Kernel Korner: The Linux Test Project

by Nigel Hinds

The Linux Test Project (LTP) was developed to improve the Linux kernel by bringing automated testing to kernel design. Prior to the LTP, no formal testing environment was available to Linux developers. Although most developers unit-tested the effects of their own enhancements and patches, systematic integration testing did not exist. The LTP's primary goal is to provide a test suite to the Open Source community that helps to validate the reliability, robustness and stability of the Linux kernel. The suite tests kernel function and regression, with and without stress. The LTP is not a performance benchmark, but benchmarks often are used to drive the kernel during testing.

The LTP began as 100 test programs developed by SGI. Now, through the joint efforts of SGI, IBM, OSDL, Bull, Wipro Technologies and individual Linux developers, the LTP contains over 2,500 test programs, also called test cases, and a number of automation tools. The LTP supports multiple architectures, including x86, IA32/64, PPC32/64, and 32- and 64-bit s/390.

Although other test suites and projects exist, the LTP includes an environment for defining new tests, integrating existing benchmarks and analyzing test results. The Software Testing Automation Framework (STAF/STAX) is an open-source system that allows you to plan, distribute, execute and collect test results from a large pool of multiplatform test hosts. STAF/STAX also provides a powerful GUI-monitoring application that allows you to interact with and monitor the progress of your jobs. Test-coverage visualization tools let you see how much of a test's source code is executed by the kernel.

The IBM Linux Technology Center (LTC) has played a key role in using the LTP to uncover defects in the Linux kernel. Using the LTP, the LTC has tested more than 50 new kernel versions and found more than 500 defects. As covered in Linda Scott's whitepaper (see the on-line Resources), a typical kernel test cycle uses the LTP for focus testing to isolate and validate Linux component and application stability. This includes regression testing on new kernels to ensure they meet the functionality of previous kernels. Integration testing then validates component interaction, driven by macro-benchmark workloads.
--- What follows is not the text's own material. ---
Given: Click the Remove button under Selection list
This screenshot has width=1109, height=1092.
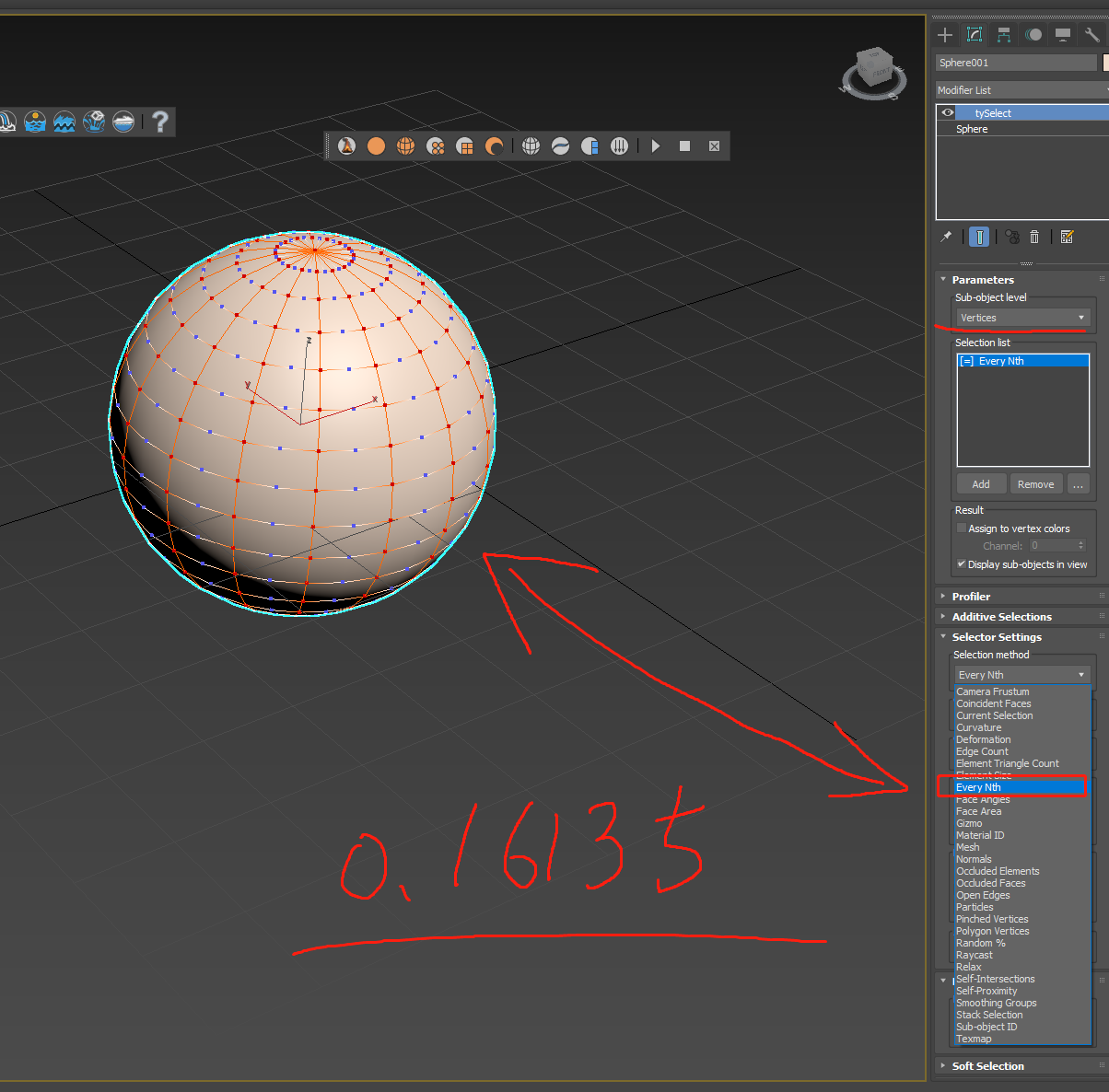Looking at the screenshot, I should point(1035,484).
Finally, reliability and stress testing validate systemic robustness with extended duration tests (96 hours to 30 days).

The remainder of this article describes how to download and run the LTP test suite using the automation tools. We also discuss some LTP tools that can be used to help improve kernel development and testing.

The Test Suite

The tests cover a wide range of kernel functions, including system calls, networking and filesystem functionality. The basic building block of the test suite is a test program that performs a sequence of actions and verifies the outcome. The test results usually are restricted to PASS or FAIL. Together, all the test programs and tools make up the LTP package.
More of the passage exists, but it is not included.